Hihi - I think this depends a little on your intent. If it's fun/hobby, I'd suggest you find an alt community you like and focus there. For me, these are the Cosmos (ATOM/JUNO/OSMO/SCRT) and Rocketpool (RPL) communities. If it's as an investment, first it's important to have clear expectations. Chances are very good - at least 30% - that you will be down one year from now. My suggestions would be to go with ETH or BTC -- these are by far the least volatile (note - least volatile doesn't mean not volatile... this is a little like saying someone swimming in the pool is the least wet). Because gas fees are devastating to small sums of money, I'd probably suggest staying on an exchange. One alternative is to find an exchange that lets you withdraw to an ETH address on L2 (like Arbitrum or Optimism) - there the fees will be more acceptable.
Just about all my ETH is staked. Check out rocketpool.net for a couple of slightly different staking options: - Run minipools - only need 16 ETH + 1.6 ETH-in-RPL to kick off instead of 32 ETH - get 7.5% higher ETH APR (you get your full ETH rewards for your 16ETH, plus a 15% commission on rewards from the pool's 16ETH) - get RPL APR - Buy/mint rETH - can get APR with _any_ amount of ETH. Stay liquid which lets you (A) be responsive if something changes in the market and (B) use it in DeFi. - If you do want liquid staking, please avoid Lido's stETH - they are causing a dangerous amount of centralization in staking (see https://www.coindesk.com/layer2/2022/04/20/is-ethereum-staking-pool-lidos-growth-an-omen-of-centralization/); rocketpool is on the far extreme the other way and takes great pains to push decentralization at many levels.
LTC (kinda BTC's kid brother), SOL (best positioned to take #3 at the moment), ATOM (highest potential gain hub-and-spoke imo), RPL (I suspect this scales with ETH, and perhaps even like leveraged ETH). Also considered XMR, but very wary of regulation if I'm stuck a decade.
It is decentralised.

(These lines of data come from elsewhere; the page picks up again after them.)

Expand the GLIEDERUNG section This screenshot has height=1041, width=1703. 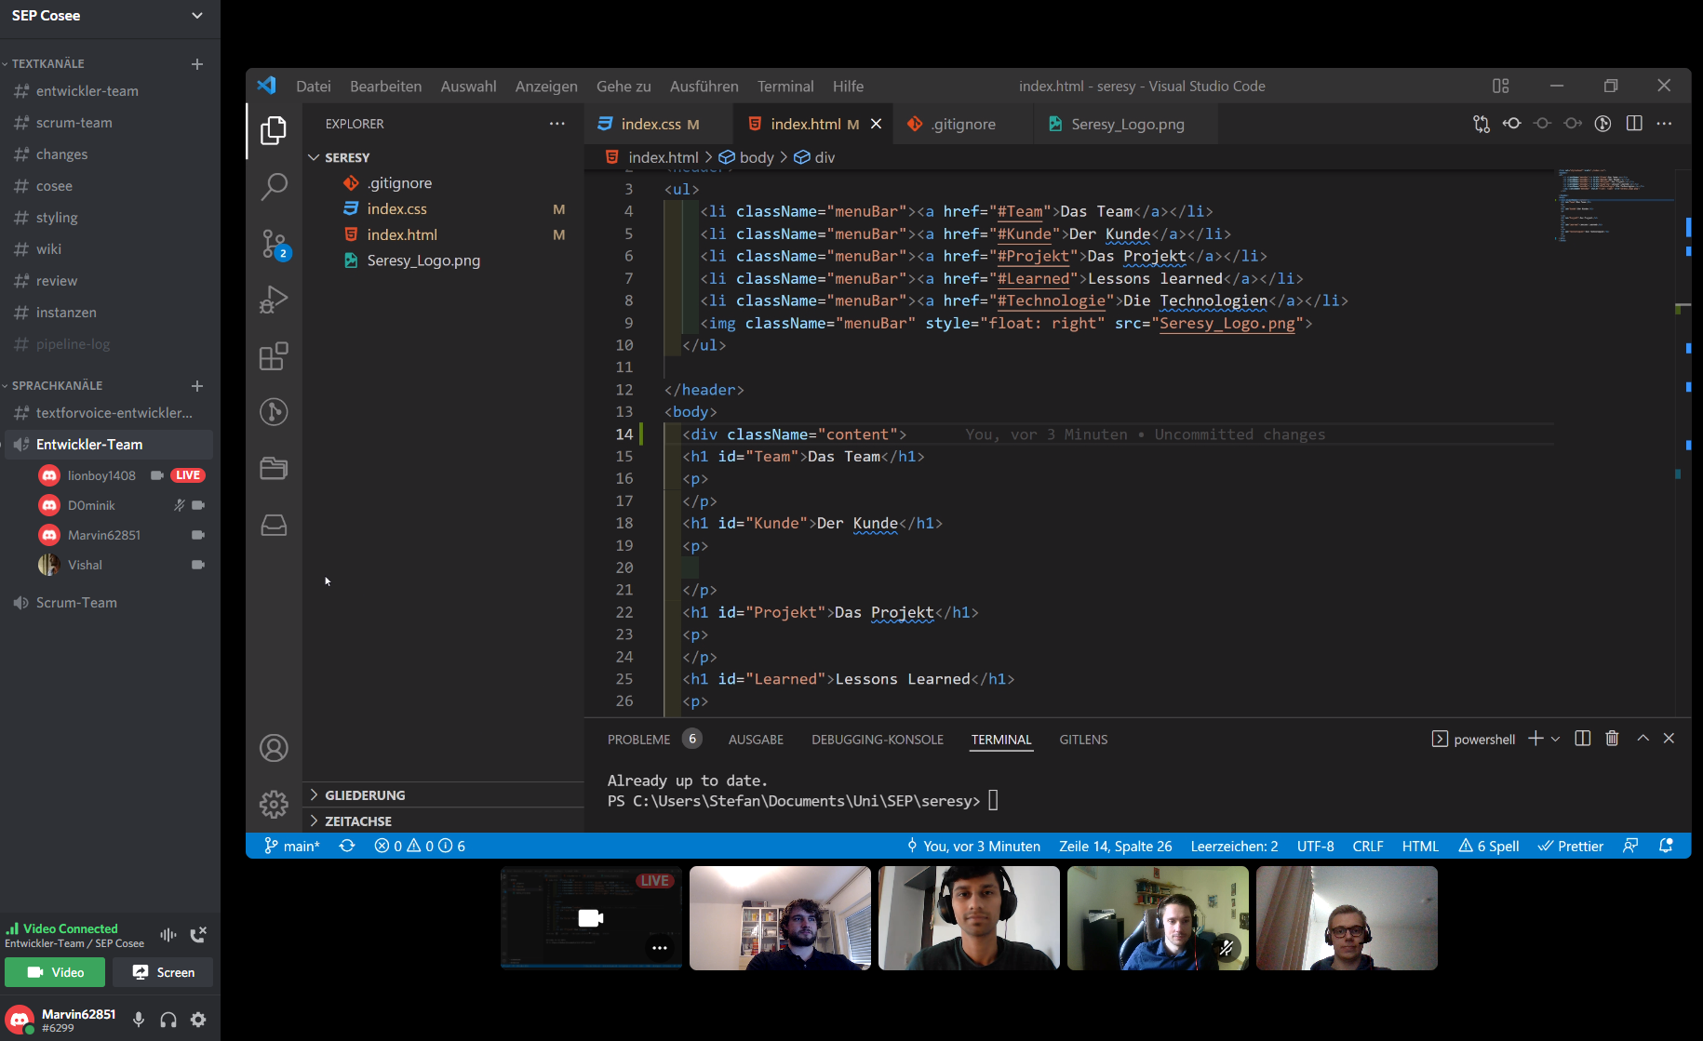pos(365,795)
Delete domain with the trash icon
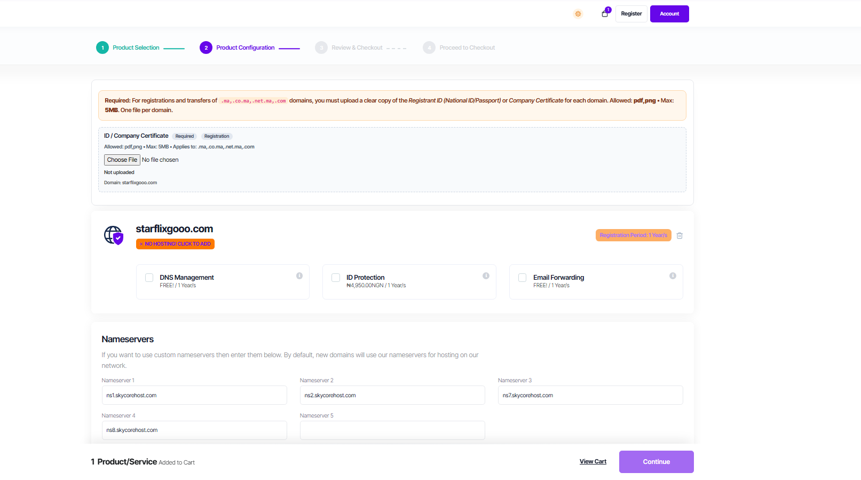The width and height of the screenshot is (861, 480). tap(680, 235)
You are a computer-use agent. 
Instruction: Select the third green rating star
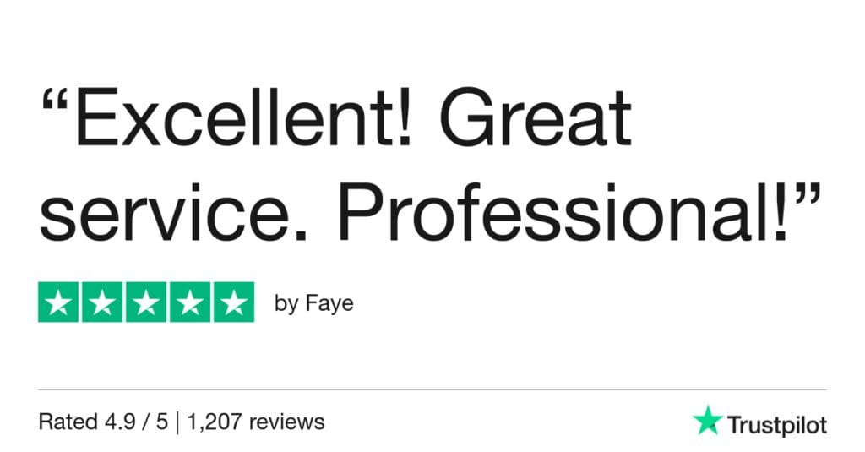pos(146,302)
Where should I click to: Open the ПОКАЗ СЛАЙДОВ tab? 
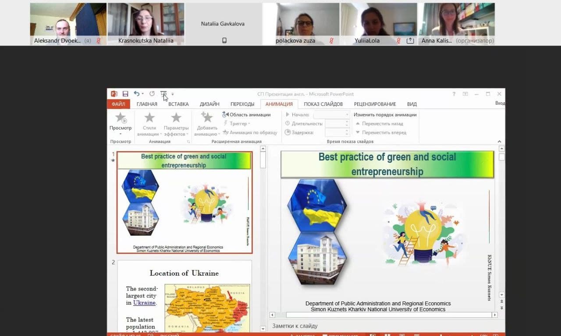click(323, 104)
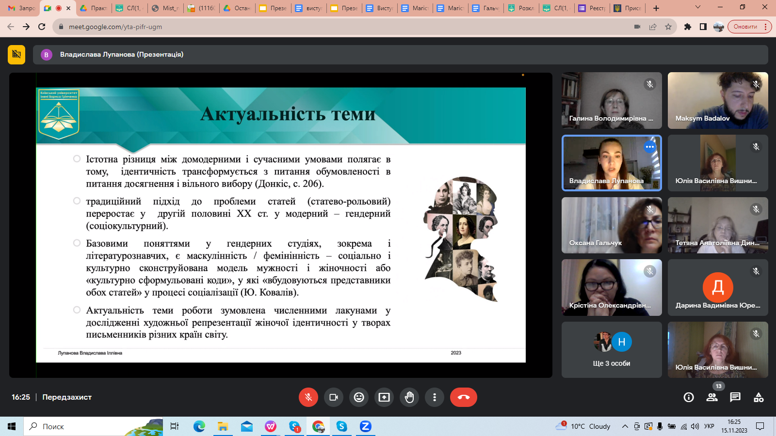Screen dimensions: 776x436
Task: Bookmark this page with star icon
Action: [x=668, y=27]
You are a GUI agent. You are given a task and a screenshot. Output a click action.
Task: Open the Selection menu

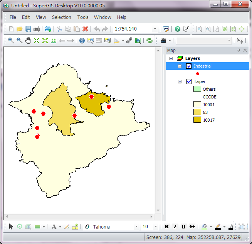62,17
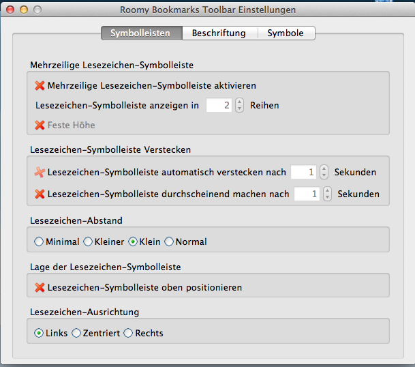Choose Rechts alignment radio button
The width and height of the screenshot is (415, 367).
coord(128,333)
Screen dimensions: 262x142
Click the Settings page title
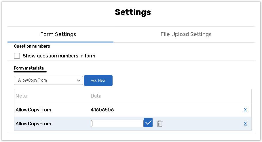pyautogui.click(x=133, y=12)
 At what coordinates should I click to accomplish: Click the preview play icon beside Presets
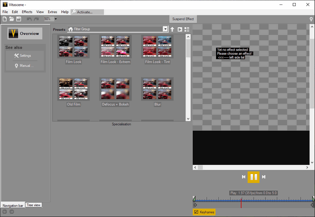click(x=180, y=29)
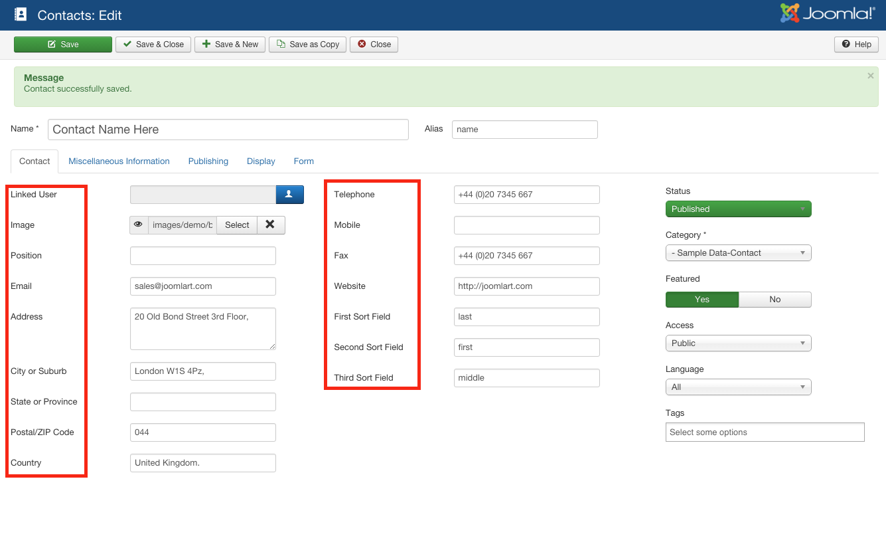Viewport: 886px width, 556px height.
Task: Click the contacts address book icon in header
Action: (x=21, y=15)
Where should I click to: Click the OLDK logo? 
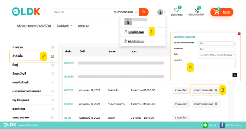26,12
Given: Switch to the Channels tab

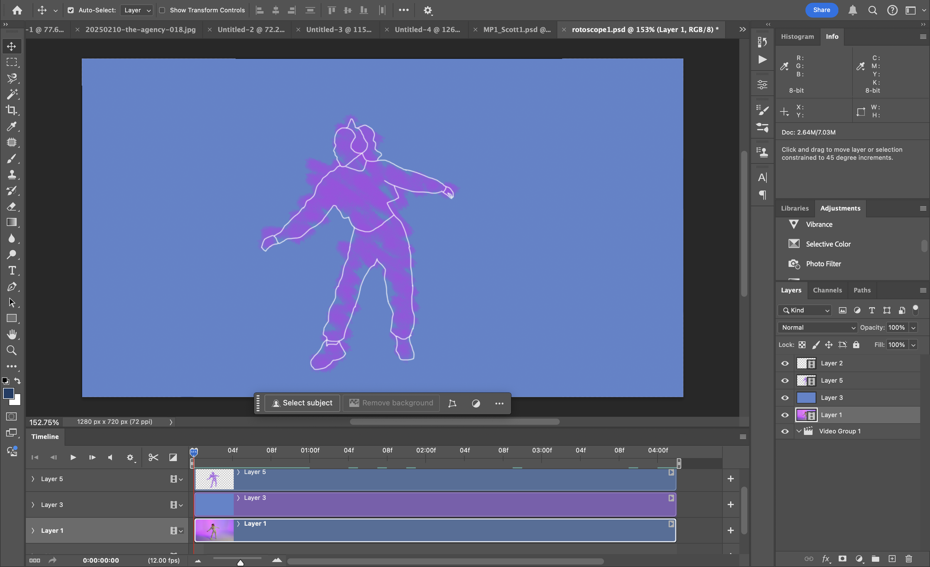Looking at the screenshot, I should click(x=827, y=290).
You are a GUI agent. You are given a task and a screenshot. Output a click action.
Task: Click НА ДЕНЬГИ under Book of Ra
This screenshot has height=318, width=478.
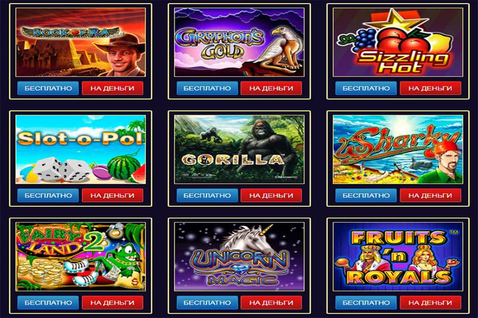coord(112,88)
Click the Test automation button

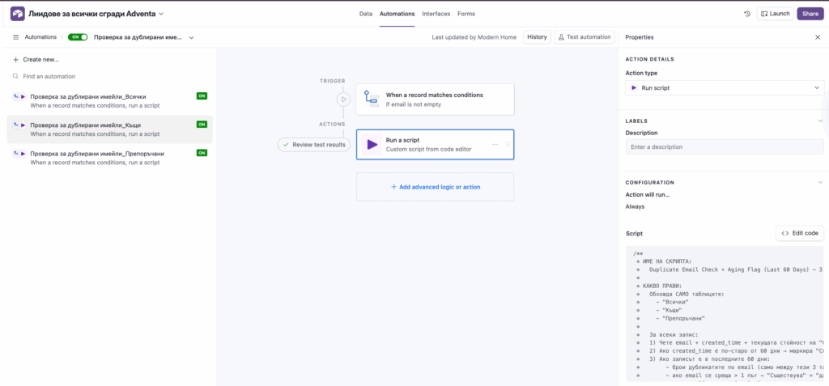coord(584,37)
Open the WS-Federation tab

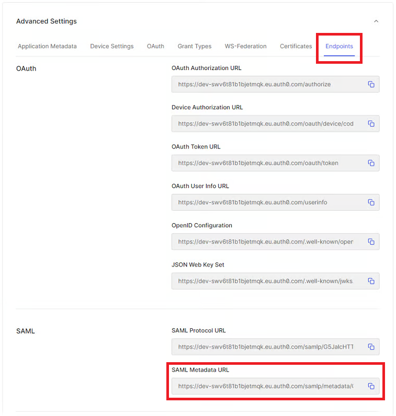pos(245,46)
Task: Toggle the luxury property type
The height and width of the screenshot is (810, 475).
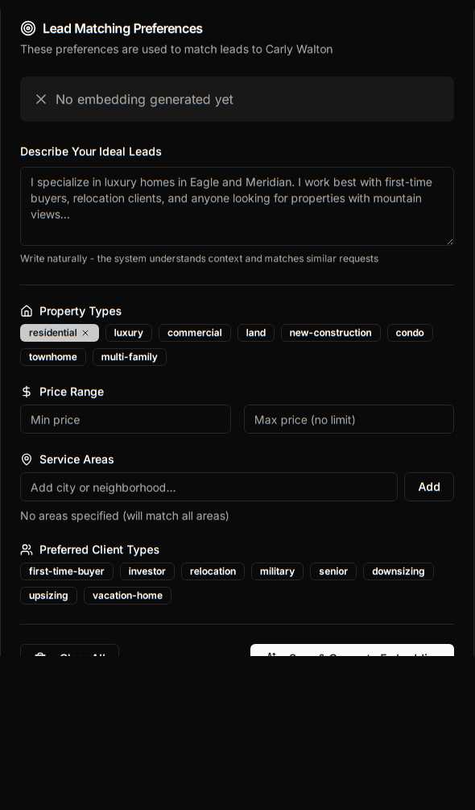Action: [129, 333]
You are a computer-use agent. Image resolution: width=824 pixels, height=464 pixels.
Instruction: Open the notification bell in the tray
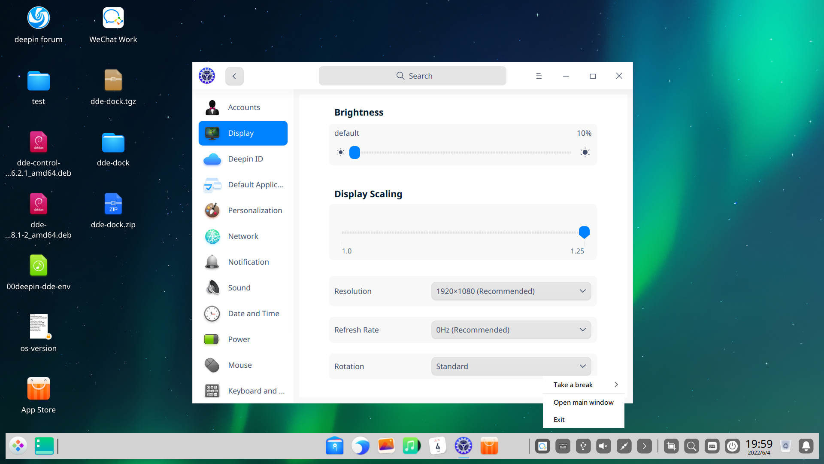click(x=806, y=446)
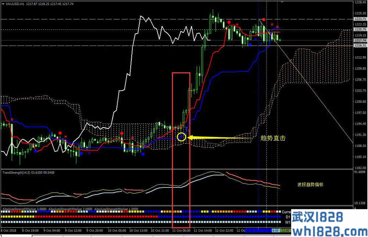
Task: Click the 9 Oct 04:00 time label
Action: tap(52, 230)
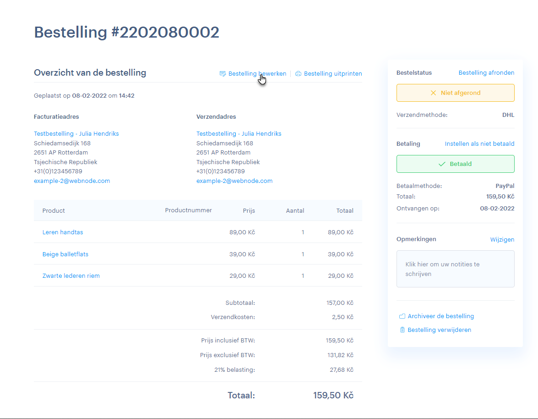The width and height of the screenshot is (538, 419).
Task: Complete order with Bestelling afronden
Action: [x=486, y=73]
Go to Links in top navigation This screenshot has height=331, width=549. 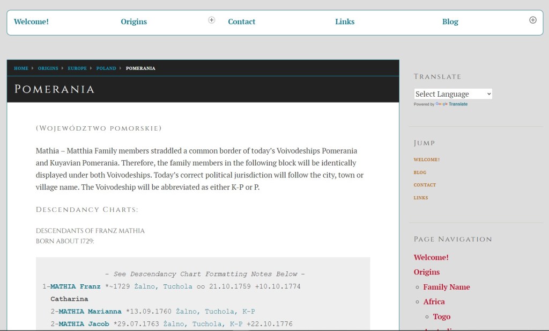(x=345, y=21)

I run a validator from my home. That said, I agree that any POS crypto will definitely not rival bitcoin when it comes to decentralisation. POS makes sense for ethereum because sharding will be necessary for it to scale, but transitioning away from POW is a huge sacrifice. Im impresssed by what’s come out the ethereum ecosystem: dex’s, nft’s, and some tokens like RPL and RNDR. I also really like cosmos and polkadot because these could bridge bitcoin and eth/defi.